UMA INSÓNIA DÁ NISTO…

por Cílio Correia | 2017.03.08 - 09:16

 

 

Incapaz de resistir a uma insónia, disse para comigo, quando são três horas da madrugada, aguenta-te. Quanto mais me esforço por compreender com mais dúvidas fico. Nada a fazer. Nada faz efeito. Fechei os olhos para ver se conseguia descortinar algo, arrumar as ideias. Nem assim.

Quando voltei a abrir os olhos, percebi que tinha sonhado com um naufrágio no mar algures entre os Açores e os Estados Unidos, ou no Mediterrâneo?!… Fiquei na dúvida. Nem tanto ao mar, nem tanto à terra. No sonho os náufragos foram resgatados por um barco que atirou umas quantas bóias, enquanto os restantes se tentavam safar à morte anunciada, por afogamento. Foi a forma mais benévola de descrever o pesadelo. Por vezes, ainda fico inquieto. Já não devia com os anos que levo e aquilo a que já assisti.

Aliás, sempre fui um noctívago. Concordo, em absoluto. As noitadas eram boas para estudar. Durante o dia, a coisa não rendia. Havia sempre alguém a chatear. Agora sei que estou acordado, e que não se trata de nenhum sonho.

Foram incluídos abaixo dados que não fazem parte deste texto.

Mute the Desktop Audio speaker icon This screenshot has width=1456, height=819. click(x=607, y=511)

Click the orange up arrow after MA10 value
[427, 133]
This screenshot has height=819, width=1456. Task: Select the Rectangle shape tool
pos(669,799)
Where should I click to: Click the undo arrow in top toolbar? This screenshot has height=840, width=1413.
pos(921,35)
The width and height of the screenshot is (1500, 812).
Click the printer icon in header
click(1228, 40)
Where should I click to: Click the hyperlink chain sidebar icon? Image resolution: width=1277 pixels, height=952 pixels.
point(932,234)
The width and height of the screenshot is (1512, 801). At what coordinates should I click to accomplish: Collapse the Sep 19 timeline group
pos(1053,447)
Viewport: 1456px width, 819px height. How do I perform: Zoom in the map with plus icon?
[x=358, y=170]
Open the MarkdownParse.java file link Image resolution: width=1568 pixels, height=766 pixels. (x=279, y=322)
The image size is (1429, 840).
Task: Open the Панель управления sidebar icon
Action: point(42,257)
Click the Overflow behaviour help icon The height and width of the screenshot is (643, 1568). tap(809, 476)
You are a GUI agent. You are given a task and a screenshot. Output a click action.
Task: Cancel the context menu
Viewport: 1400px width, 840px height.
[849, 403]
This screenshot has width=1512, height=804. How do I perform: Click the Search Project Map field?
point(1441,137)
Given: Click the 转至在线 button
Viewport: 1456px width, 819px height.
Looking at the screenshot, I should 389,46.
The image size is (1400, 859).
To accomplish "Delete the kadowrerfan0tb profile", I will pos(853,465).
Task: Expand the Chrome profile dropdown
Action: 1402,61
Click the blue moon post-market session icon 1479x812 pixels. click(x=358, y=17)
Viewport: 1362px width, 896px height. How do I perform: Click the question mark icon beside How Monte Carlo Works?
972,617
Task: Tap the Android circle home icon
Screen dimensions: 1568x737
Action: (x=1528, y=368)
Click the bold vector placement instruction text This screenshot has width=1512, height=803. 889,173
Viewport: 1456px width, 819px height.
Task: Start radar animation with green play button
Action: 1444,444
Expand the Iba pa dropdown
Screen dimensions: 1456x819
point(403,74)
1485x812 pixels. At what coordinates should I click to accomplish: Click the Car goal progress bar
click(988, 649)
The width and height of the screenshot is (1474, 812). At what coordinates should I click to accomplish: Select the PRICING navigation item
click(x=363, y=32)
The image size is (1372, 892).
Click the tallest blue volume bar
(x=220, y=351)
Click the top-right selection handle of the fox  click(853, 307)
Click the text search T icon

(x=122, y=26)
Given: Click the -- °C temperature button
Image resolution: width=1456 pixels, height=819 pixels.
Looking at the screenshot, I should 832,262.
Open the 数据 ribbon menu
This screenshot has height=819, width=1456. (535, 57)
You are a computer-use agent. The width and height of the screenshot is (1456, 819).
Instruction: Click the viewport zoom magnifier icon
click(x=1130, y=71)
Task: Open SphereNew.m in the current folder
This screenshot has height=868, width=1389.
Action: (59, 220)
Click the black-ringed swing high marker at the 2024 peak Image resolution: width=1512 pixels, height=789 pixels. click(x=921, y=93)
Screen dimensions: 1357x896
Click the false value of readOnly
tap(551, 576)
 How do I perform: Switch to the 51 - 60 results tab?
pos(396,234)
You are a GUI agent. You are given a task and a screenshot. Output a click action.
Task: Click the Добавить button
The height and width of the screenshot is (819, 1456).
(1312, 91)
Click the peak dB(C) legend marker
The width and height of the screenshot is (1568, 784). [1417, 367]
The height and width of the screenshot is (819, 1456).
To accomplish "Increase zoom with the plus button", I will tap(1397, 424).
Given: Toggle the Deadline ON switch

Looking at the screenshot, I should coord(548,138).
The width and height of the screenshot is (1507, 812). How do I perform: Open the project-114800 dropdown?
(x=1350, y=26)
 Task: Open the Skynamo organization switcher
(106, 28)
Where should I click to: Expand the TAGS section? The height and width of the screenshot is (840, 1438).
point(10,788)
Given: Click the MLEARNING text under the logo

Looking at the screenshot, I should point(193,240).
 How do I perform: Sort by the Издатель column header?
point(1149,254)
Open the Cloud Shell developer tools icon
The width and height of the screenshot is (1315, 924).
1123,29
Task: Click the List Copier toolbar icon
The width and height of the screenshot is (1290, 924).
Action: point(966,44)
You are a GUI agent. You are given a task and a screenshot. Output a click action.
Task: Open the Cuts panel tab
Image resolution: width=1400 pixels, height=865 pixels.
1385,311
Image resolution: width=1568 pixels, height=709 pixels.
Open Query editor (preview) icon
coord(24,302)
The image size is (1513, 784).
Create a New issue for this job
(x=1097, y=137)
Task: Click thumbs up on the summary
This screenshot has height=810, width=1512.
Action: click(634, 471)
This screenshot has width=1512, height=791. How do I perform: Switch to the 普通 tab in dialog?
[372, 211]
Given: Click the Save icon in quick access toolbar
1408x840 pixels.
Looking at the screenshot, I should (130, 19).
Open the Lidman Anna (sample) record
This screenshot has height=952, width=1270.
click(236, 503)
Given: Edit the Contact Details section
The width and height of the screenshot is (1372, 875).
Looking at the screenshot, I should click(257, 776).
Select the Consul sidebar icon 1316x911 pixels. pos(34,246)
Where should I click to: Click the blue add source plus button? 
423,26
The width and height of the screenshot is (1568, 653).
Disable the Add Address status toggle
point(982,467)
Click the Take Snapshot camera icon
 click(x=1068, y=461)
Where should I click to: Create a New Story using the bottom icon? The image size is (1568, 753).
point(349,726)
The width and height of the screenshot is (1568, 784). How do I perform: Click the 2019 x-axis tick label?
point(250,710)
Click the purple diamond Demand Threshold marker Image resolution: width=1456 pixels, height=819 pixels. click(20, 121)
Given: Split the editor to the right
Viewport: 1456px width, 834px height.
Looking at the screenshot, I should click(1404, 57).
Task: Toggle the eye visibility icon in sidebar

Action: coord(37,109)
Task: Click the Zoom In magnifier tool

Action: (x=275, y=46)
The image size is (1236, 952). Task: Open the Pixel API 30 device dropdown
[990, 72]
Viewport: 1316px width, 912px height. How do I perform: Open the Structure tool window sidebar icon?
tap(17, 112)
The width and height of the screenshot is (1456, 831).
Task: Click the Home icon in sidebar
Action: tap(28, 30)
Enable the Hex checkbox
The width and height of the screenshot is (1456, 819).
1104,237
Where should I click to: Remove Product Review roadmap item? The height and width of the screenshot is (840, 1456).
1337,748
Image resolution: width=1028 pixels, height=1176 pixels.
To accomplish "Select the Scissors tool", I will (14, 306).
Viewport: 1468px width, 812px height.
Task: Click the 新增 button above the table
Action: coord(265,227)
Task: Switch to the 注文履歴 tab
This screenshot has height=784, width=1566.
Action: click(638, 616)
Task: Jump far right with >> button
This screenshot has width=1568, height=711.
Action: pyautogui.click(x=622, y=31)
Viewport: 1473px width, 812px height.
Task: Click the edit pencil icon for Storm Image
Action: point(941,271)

Bebi um gole de água. Ouço as quatro horas no relógio da torre da igreja. Nitidez espetacular… uma, duas, três, quatro. Voltei á cozinha comer uma fatia de bolo. Fiquei mais confortável. O mal era fome!… Não creio. De qualquer modo, soube bem.

Voltei para o sofá. Abri o caderno de notas. Vai ser assim até chegar o sono. Nunca me tinha dado conta disso, mas hoje apercebi-me. Mas, que querem?!… Ao olhar de novo para o relógio apercebi-me do adiantado da hora: quase cinco da manhã. Estava na hora de ir esticar as pernas.

Saio de casa por volta das oito horas. O carro pega assim que rodo a chave. Tem no para-choques dianteiro, uma discreta amolgadela e uns riscos que uma alma fez numa manobra manhosa e saiu de fininho. Na porta do lado direito, há um risco a todo o comprimento, feito por alguém que julgou estar perante uma ardósia, além de toques, sem importância.

Faço uma paragem no café da terra. Estaciono o carro no passeio em frente, com as duas rodas do lado direito em cima do passeio. Tenho a sensação de que o corpo pede um café. Teimosias insondáveis. As ideias ficam mais claras no silêncio da noite e da madrugada.